BioScience Laboratories, Inc. has always been capable in the realm of bio-statistics, and now we offer a new service: meta-analysis. Meta-analysis is the process of integrating the data from multiple individual studies performed by different technicians at different times at different laboratories into one unified study.

By using meta-analysis, you can have the various non-FDA studies performed on your product integrated into one study to make sense of the results. This is important, for example, when one researcher finds your product to be very good, and another finds it to be not acceptable. Instead of favoring one researcher and discounting the other, meta-analysis integrates all the studies’ results into one final result.

For FDA studies, you likely will have performed more than one study on your product. Perhaps two studies were done, one pivotal and the other, confirmatory. Meta-analysis can integrate the results from these for inclusion in your FDA submission packet.

To learn more about Meta-Analysis, download a copy of Dr. Paulson's whitepaper entitled Some Basic Points Concerning Meta-Analysis and Clinical Trials.

The models are usually more difficult to make sense of, but that is why BioScience Laboratories can help you. For more information on Statistical Analysis, contact BioScience Laboratories, Inc. CEO Daryl Paulson, Ph.D. at 877-858-2754.

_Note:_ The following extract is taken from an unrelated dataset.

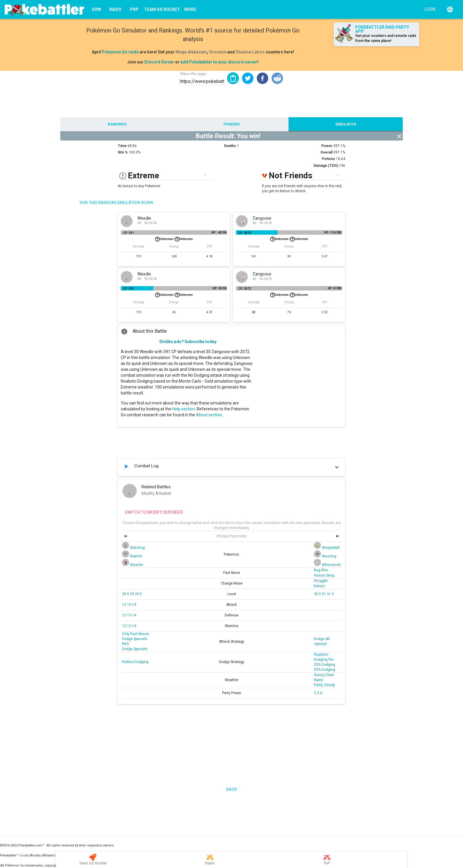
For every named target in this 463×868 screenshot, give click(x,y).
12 (124, 604)
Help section (183, 409)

Pharmacokinetic (PK) Studies

The industry requires PK studies for drugs and other studies, such as Maximum Usage Trials (MUsT). In these evaluations, we are measuring the drug’s absorption into and elimination from the body. The way in which the drug is administered (orally, nasally, subcutaneously, intravenously, multiple dose regimen, etc.) determines how the drug is evaluated. In performing these evaluations, we can provide:

  • Area under the Curve from time 0 to the last time of the study
  • Area under the Curve from dosage time 0 to infinity
  • Maximum Concentration (Cmax)
  • Maximum Concentration Time (Tmax)
  • Half-life elimination (T1/2)
  • Absorption rates (ka)
  • Elimination rates (ke)
  • Others are also used in certain studies, which we can provide
  • We can perform bioequivalence testing for a new drug and a standard one using:
    • Average bioequivalence
    • Population bioequivalence
    • Individual bioequivalence
  • The confidence limits are usually set at 90%.
  • Statistics for these tests include:
    • Cross-over design (carry-over effects, period effects, and bioequivalence for the product)
    • T-test (parallel groups)
    • ANOVA
    • Non-parametric statistics
    • Other statistics can also be used.

We can do much more, but these are the standard services.